Disponga tutte le righe dei record seguenti come elenco numerato, omettendo quelle vuote.

□ □ □ □ □

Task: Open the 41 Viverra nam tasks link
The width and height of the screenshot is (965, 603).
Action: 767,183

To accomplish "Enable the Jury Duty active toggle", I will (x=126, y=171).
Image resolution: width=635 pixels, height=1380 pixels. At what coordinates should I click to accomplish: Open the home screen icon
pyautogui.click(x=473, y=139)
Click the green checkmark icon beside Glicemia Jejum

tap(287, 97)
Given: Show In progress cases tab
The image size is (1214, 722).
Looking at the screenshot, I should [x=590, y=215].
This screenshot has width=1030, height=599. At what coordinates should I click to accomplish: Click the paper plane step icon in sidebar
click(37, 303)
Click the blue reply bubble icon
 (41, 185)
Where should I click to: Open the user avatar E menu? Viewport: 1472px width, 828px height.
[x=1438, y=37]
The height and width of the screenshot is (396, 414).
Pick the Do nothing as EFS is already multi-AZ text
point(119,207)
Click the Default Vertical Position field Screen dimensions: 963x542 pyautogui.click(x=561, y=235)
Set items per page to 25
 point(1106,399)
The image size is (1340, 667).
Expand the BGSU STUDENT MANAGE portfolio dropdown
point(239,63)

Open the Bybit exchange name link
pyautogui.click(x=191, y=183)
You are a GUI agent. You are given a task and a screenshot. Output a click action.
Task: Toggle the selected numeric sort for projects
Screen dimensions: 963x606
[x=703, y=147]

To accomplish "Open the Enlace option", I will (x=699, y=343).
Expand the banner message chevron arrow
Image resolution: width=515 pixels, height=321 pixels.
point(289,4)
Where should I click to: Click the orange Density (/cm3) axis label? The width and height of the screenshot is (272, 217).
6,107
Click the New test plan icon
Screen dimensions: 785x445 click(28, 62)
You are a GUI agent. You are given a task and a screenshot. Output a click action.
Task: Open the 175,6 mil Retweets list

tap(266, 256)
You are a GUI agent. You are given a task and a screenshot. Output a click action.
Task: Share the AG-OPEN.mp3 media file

□ □ □ □ □

» **Soluzione esercizio**
1. Task: Open the 41 Viverra nam tasks link
2. The width and height of the screenshot is (965, 603).
3. Action: 767,183
4. To accomplish "Enable the Jury Duty active toggle", I will (x=126, y=171).
5. Image resolution: width=635 pixels, height=1380 pixels. At what coordinates should I click to accomplish: Open the home screen icon
6. pyautogui.click(x=473, y=139)
7. Click the green checkmark icon beside Glicemia Jejum
8. tap(287, 97)
9. Given: Show In progress cases tab
10. The image size is (1214, 722).
11. Looking at the screenshot, I should [x=590, y=215].
12. This screenshot has width=1030, height=599. At what coordinates should I click to accomplish: Click the paper plane step icon in sidebar
13. click(37, 303)
14. Click the blue reply bubble icon
15.  (41, 185)
16. Where should I click to: Open the user avatar E menu? Viewport: 1472px width, 828px height.
17. [x=1438, y=37]
18. The height and width of the screenshot is (396, 414).
19. Pick the Do nothing as EFS is already multi-AZ text
20. point(119,207)
21. Click the Default Vertical Position field Screen dimensions: 963x542 pyautogui.click(x=561, y=235)
22. Set items per page to 25
23.  point(1106,399)
24. The image size is (1340, 667).
25. Expand the BGSU STUDENT MANAGE portfolio dropdown
26. point(239,63)
27. Open the Bybit exchange name link
28. pyautogui.click(x=191, y=183)
29. You are a GUI agent. You are given a task and a screenshot. Output a click action.
30. Task: Toggle the selected numeric sort for projects
31. Screen dimensions: 963x606
32. [x=703, y=147]
33. To accomplish "Open the Enlace option", I will (x=699, y=343).
34. Expand the banner message chevron arrow
35. Image resolution: width=515 pixels, height=321 pixels.
36. point(289,4)
37. Where should I click to: Click the orange Density (/cm3) axis label? The width and height of the screenshot is (272, 217).
38. 6,107
39. Click the New test plan icon
40. Screen dimensions: 785x445 click(28, 62)
41. You are a GUI agent. You are given a task and a screenshot. Output a click action.
42. Task: Open the 175,6 mil Retweets list
43. tap(266, 256)
44. You are a GUI agent. You are given a task and a screenshot. Output a click action.
45. Task: Share the AG-OPEN.mp3 media file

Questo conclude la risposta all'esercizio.